**Aim**:
List every line of the records below that contains the string "Switch", copying each one in full. Case counts when matching.

Start of Records for this exercise

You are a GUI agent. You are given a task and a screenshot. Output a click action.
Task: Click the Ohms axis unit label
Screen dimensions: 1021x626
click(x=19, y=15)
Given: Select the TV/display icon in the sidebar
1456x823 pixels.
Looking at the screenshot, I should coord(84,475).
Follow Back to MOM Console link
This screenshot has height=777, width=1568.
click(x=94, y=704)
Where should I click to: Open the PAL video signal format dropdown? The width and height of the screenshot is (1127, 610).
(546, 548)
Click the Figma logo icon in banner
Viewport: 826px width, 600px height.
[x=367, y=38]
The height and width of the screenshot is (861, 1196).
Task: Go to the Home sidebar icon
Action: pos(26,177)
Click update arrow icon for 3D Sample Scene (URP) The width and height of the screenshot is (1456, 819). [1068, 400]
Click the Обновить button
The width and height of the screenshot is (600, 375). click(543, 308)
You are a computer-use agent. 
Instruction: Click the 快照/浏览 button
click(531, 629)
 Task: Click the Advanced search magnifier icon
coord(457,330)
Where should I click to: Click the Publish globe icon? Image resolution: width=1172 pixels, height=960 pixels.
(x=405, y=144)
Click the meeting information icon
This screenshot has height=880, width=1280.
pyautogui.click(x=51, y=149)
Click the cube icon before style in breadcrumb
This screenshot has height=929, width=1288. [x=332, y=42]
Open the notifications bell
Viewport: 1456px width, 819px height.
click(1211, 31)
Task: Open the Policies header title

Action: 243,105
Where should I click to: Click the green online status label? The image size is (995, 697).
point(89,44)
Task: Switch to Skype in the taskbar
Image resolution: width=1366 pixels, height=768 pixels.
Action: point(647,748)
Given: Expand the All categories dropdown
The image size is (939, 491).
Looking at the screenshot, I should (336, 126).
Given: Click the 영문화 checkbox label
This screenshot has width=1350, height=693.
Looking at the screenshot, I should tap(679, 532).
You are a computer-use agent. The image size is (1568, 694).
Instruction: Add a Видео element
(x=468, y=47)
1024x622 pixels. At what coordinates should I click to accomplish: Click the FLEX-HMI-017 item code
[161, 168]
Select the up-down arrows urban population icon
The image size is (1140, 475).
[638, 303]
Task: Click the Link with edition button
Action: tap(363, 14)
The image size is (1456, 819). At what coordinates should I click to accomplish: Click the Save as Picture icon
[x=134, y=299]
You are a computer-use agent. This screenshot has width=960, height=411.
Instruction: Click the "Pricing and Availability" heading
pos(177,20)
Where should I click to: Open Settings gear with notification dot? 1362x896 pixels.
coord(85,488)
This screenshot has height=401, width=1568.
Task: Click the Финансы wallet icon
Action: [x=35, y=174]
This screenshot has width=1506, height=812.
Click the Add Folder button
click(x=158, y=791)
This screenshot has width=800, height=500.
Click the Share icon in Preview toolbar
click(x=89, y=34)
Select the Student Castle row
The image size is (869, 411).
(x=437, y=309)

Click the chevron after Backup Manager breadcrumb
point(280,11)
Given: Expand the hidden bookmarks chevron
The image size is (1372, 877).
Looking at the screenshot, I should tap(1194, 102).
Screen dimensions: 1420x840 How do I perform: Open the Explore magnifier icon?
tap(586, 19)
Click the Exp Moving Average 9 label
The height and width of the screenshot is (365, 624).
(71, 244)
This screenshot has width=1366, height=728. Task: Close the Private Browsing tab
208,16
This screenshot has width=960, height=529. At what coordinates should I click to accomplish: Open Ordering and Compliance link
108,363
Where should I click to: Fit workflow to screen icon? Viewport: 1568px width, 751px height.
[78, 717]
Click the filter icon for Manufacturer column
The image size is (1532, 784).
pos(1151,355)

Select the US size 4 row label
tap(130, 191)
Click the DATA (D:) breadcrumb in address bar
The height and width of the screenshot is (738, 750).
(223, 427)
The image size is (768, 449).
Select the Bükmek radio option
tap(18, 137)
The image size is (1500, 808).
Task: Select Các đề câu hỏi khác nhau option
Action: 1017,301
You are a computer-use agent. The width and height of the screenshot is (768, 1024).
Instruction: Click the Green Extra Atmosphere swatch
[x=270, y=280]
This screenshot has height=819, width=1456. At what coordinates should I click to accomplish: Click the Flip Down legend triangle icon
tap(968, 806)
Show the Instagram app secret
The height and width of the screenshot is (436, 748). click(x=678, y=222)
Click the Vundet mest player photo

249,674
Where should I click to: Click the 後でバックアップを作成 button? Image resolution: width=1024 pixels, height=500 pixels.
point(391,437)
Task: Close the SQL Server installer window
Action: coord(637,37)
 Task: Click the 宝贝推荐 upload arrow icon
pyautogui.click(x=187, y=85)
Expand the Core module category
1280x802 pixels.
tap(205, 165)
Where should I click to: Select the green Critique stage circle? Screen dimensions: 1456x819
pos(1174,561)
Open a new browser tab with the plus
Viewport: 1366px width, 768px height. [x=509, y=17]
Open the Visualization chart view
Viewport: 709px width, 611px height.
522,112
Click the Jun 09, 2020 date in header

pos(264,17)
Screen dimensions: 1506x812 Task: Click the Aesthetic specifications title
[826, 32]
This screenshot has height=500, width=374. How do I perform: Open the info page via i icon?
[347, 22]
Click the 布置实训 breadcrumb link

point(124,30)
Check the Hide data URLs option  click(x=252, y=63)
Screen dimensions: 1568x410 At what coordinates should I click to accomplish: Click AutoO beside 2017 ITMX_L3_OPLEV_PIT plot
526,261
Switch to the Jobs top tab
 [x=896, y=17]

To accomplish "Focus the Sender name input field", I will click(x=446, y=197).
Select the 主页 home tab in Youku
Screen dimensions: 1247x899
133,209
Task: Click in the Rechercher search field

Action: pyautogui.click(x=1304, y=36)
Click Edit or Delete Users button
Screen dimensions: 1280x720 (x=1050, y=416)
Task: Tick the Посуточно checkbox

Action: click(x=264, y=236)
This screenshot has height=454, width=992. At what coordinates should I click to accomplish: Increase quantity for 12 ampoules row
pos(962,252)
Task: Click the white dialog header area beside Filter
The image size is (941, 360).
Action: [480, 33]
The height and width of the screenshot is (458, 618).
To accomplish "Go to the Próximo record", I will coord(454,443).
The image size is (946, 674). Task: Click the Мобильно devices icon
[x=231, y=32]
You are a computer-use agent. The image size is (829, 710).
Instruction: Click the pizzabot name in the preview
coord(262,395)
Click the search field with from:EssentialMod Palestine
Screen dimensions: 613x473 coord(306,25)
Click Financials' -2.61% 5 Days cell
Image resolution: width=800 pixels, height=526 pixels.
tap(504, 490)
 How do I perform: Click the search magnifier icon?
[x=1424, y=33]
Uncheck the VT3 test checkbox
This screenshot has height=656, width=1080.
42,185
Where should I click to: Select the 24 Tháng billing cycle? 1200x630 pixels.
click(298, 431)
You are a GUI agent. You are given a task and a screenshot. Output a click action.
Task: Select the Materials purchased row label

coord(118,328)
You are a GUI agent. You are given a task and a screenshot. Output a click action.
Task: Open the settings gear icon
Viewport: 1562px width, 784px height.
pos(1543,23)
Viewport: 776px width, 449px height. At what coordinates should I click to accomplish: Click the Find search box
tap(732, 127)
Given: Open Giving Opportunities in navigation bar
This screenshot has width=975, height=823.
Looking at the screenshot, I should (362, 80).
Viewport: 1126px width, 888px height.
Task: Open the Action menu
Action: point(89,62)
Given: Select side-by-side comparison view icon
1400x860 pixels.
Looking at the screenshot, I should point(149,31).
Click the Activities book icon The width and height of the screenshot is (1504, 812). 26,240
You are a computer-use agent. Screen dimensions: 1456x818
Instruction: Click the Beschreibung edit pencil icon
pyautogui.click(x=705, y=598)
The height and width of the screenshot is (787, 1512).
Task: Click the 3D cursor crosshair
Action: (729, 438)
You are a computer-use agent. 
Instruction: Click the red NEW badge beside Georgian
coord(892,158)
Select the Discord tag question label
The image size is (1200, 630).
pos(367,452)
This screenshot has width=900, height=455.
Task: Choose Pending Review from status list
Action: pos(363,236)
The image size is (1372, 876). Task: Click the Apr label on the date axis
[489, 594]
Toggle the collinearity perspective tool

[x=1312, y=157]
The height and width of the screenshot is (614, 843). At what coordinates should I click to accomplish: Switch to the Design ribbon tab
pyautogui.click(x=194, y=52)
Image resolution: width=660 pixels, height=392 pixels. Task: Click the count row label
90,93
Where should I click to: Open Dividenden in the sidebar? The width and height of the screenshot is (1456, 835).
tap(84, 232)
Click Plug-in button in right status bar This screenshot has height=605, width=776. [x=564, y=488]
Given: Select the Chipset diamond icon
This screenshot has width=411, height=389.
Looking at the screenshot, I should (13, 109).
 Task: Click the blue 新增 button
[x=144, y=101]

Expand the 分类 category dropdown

End of Records for this exercise

**Solution for this exercise**:
Task: Switch to Skype in the taskbar
Switch to the Jobs top tab
The height and width of the screenshot is (614, 843). At what coordinates should I click to accomplish: Switch to the Design ribbon tab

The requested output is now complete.